Houpapa disagrees with Australia's claim to the Mānuka Honey trademark.
"Mānuka is a Māori word and Mānuka is kaupapa Māori. The UK trademark is very clear that the genus grown in New Zealand should be termed and deemed Mānuka. We recognise what Australia is saying but we don't agree with that."
Houpapa understands the scientific definition of Mānuka was yet to be officially tested and independently reviewed. She says FOMA has concerns around time frames for transition as this would severely affect Māori Mānuka producers.

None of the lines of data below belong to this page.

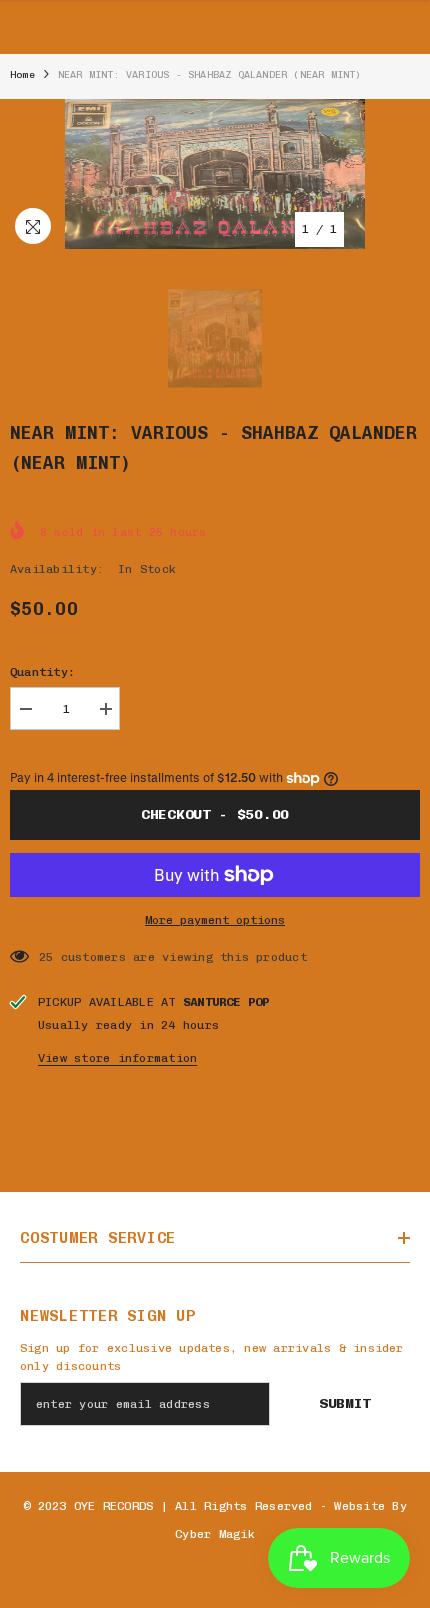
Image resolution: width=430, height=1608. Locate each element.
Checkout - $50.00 (215, 814)
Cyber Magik (215, 1534)
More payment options (215, 920)
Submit (345, 1403)
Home (22, 75)
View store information (117, 1058)
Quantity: (42, 672)
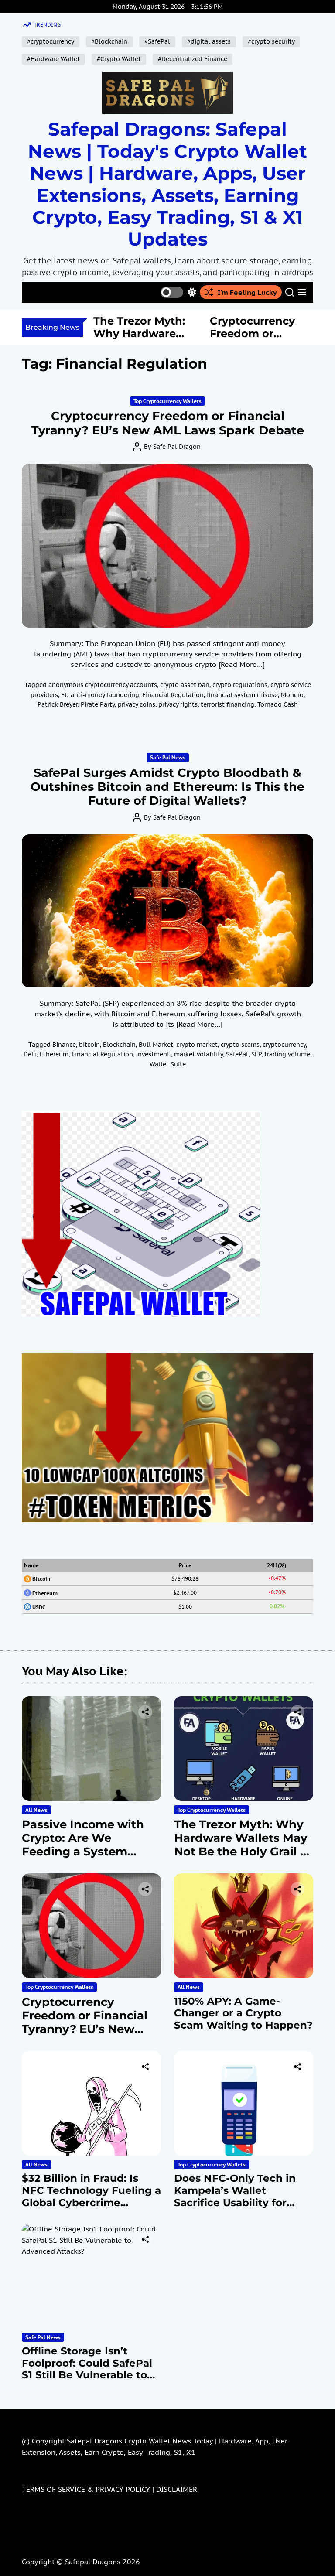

"The economic impact of that definition and the conversation that's been had largely around Mānuka has a potential impact of around $80-million to $100-million and we're concerned about that. We recognise that FOMA and other industry partners like the Mīere Working Group need to be at the table with the UMF Association along with Apiculture NZ and Government to talk through these issues."
She says the Mānuka trademark scenario shows why Māori need to be at the table for these discussions when it comes to the global market.
The Australian Mānuka Honey Association says Australia has around 80 Mānuka species and Mānuka honey had been produced there since the 1800s.